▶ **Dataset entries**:
------------
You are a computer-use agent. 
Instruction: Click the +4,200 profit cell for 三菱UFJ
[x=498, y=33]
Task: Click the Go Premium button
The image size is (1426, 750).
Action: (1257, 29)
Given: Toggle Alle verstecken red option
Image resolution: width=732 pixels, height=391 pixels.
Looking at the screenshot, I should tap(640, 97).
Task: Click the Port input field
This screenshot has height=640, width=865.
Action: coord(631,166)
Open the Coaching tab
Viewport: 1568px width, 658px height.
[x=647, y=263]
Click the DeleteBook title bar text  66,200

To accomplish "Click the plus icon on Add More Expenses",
------------
▶ **What the task requires**: Write out, exactly as given, the line containing "Click the DeleteBook" and every line after it to the end of the records. Include nothing else.

▶ **Written answer**:
Click the DeleteBook title bar text  66,200

To accomplish "Click the plus icon on Add More Expenses",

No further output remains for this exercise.